Görev listesi:
(1) Aşağıdaki IKEA metnine göre şu soruları yanıtlayın:
(a) IKEA, Türkiye'deki ilk mağazasını nerede açtı?
(b) İMOB 2005 İstanbul Mobilya Fuarı'nı hangi dernek düzenledi?
(c) IKEA'nın gelişiyle sektörde ne artacak?
(2) Aşağıdaki IKEA metninde "Gelecek, geliyor derken" sözcüklerinden başlayıp "sektörde çeşit artacak." sözcükleri de dahil olmak üzere uzanan bölümü hiç değiştirmeden yeniden yazın.

Metin:
########

IKEA sonrasında neler
olacak?
Dünyanın en büyük perakende mobilya ve
ev gereçleri zinciri olarak gösterilen IKEA'nın dün Türkiye'deki ilk mağazasını
faaliyete geçirmesinden sonra gelişebilecek muhtemel Senaryolar da netleşmeye
başladı.
Gelecek, geliyor derken dünyanın en
büyük mobilya ve ev aksesuvarları firmalarından IKEA dün mağazasını Ümraniye'de
açtı. Haftalardır yoğun bir reklam kampanyası yapan firmanın gelişi tüketici
açısından tabii ki hayırlı bir gelişme, zira hiç yoktan sektörde çeşit artacak.
Ancak 'IKEA'nın piyasaya girmesinin mobilya sektörünü nasıl etkileyeceği' cevabı
gerçekten çok merak edilen bir soru. Bu sorunun cevabını aramak için en iyi yer
geçen hafta Mobilya Sanayicileri Derneği (MOSDER) tarafından düzenlenen İMOB
2005 İstanbul Mobilya Fuarı'ydı.

########

Liste kayıtları:
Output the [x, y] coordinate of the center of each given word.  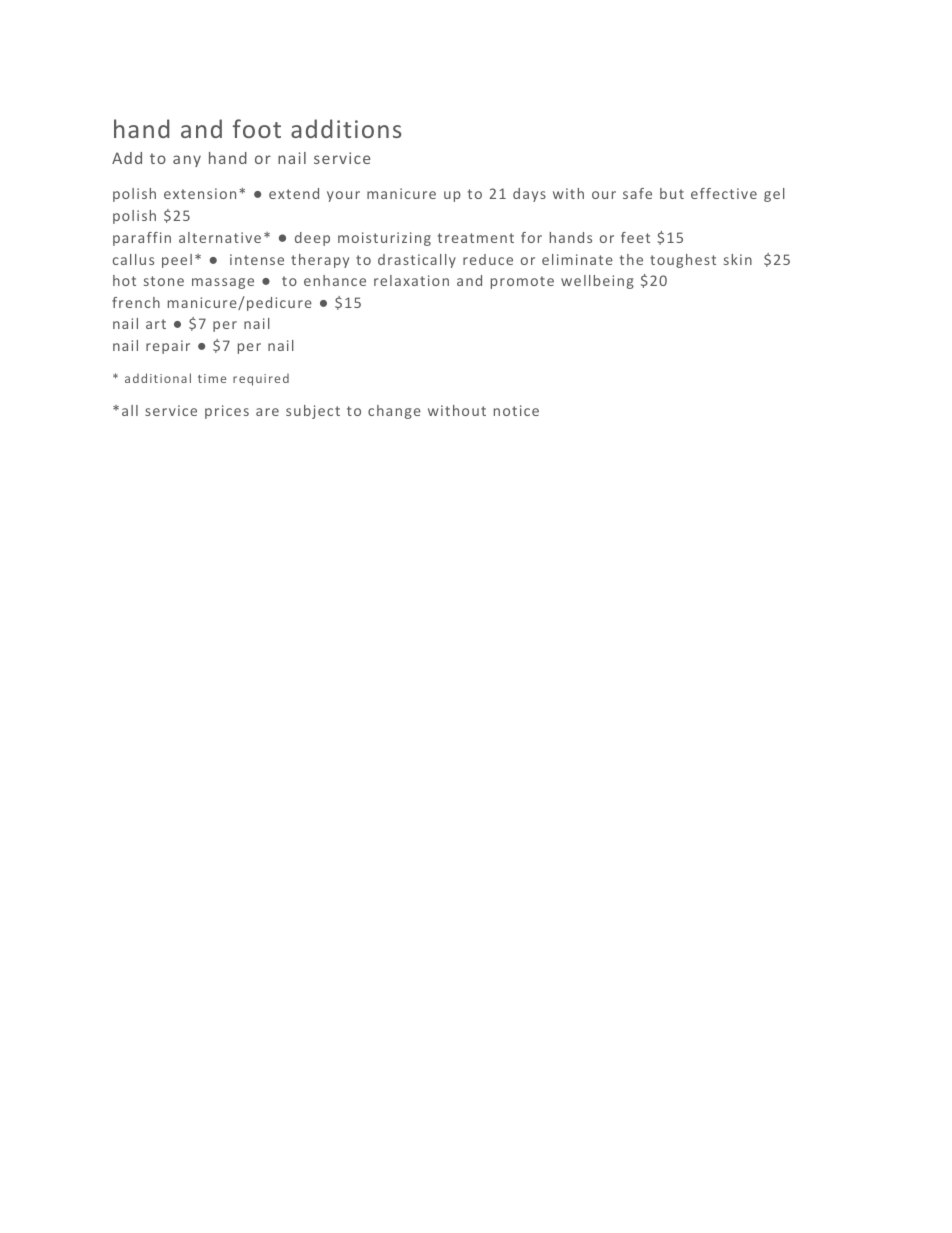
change [394, 412]
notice [516, 410]
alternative [220, 237]
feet [635, 237]
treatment [476, 238]
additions [346, 128]
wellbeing [597, 282]
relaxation [411, 280]
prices [227, 412]
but [672, 193]
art [156, 324]
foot [257, 128]
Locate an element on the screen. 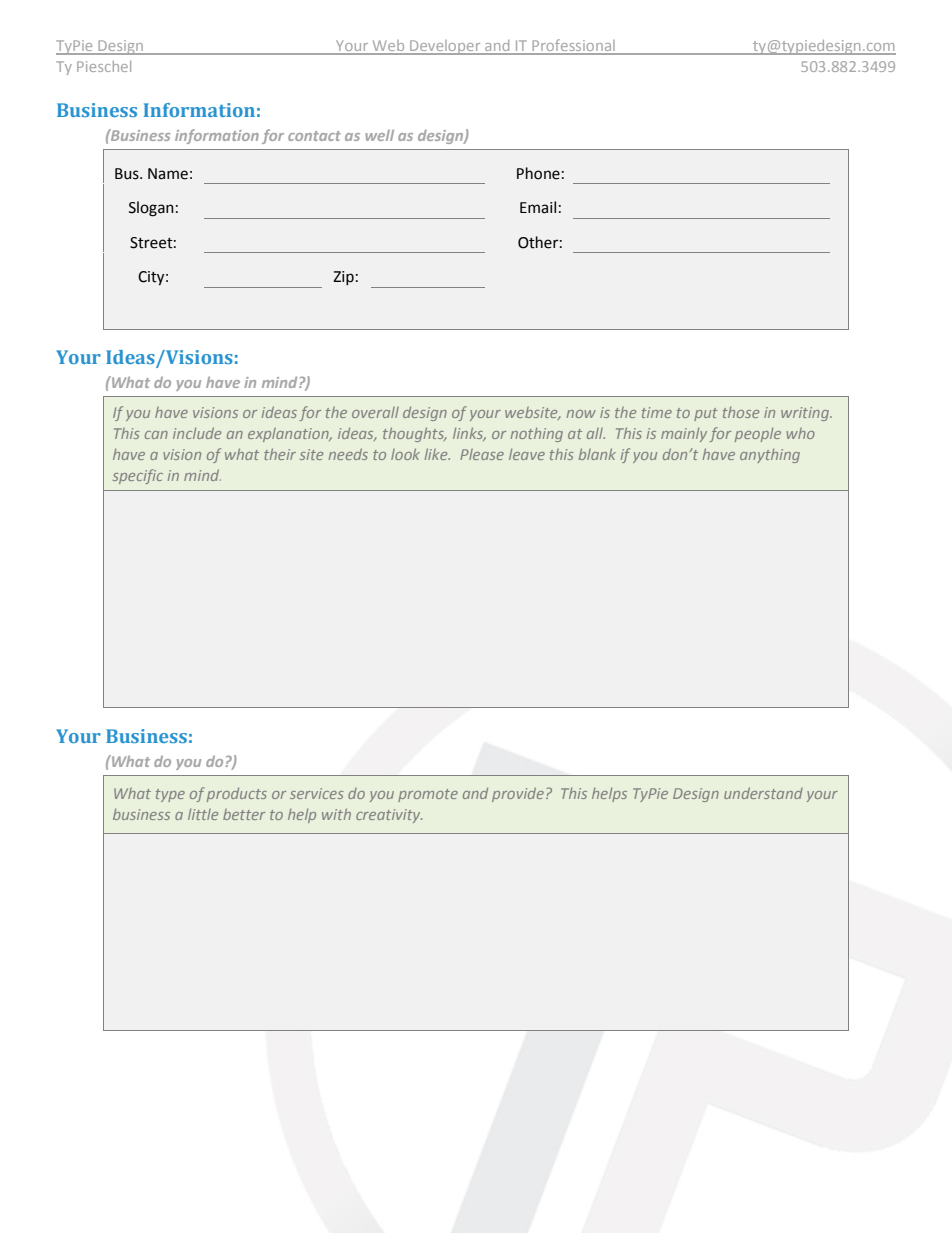 The height and width of the screenshot is (1233, 952). contact is located at coordinates (314, 136).
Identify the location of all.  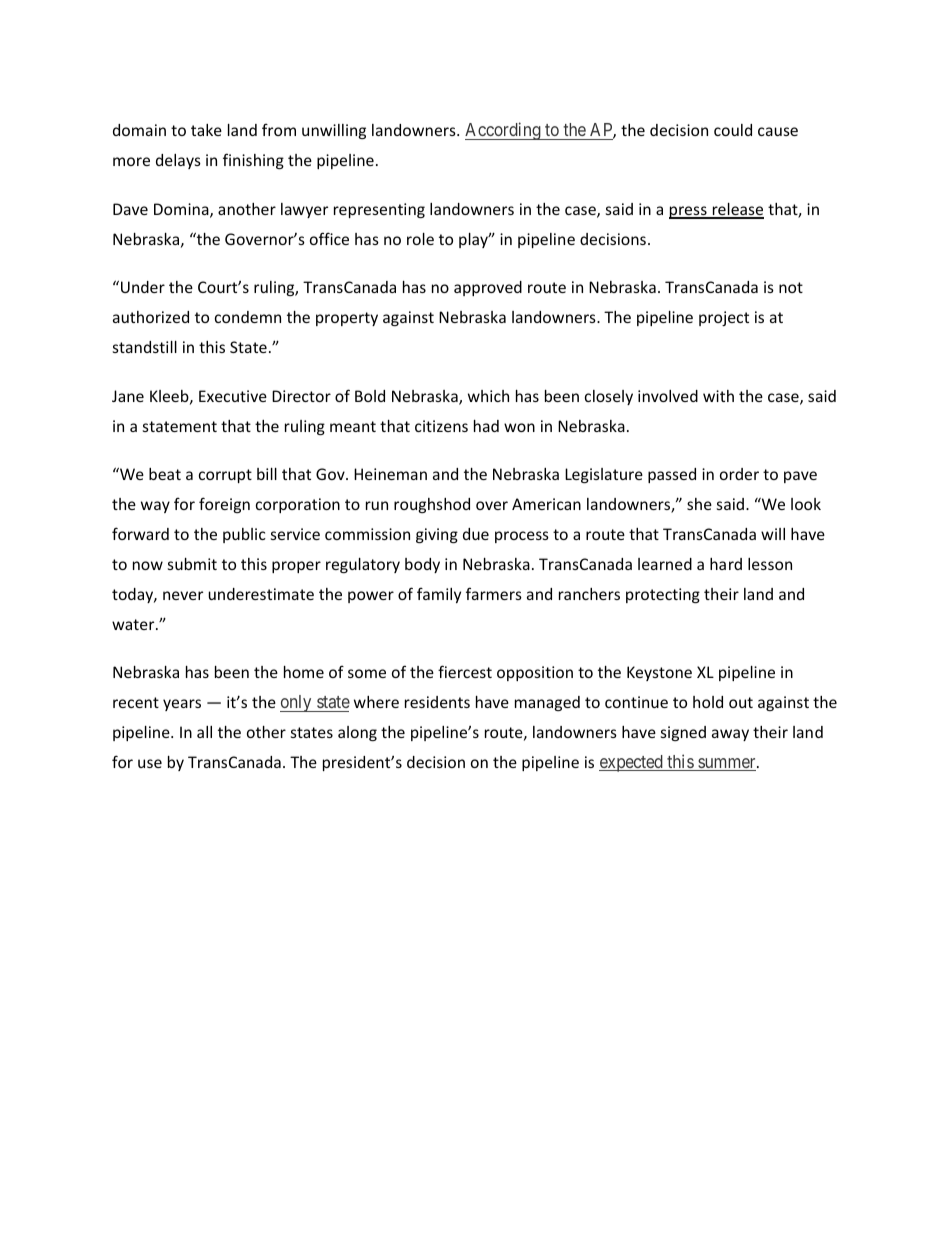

########

Görevlere göre çözümler:
(1)
(a) Ümraniye'de.
(b) Mobilya Sanayicileri Derneği (MOSDER).
(c) Çeşit.

(2)
Gelecek, geliyor derken dünyanın en
büyük mobilya ve ev aksesuvarları firmalarından IKEA dün mağazasını Ümraniye'de
açtı. Haftalardır yoğun bir reklam kampanyası yapan firmanın gelişi tüketici
açısından tabii ki hayırlı bir gelişme, zira hiç yoktan sektörde çeşit artacak.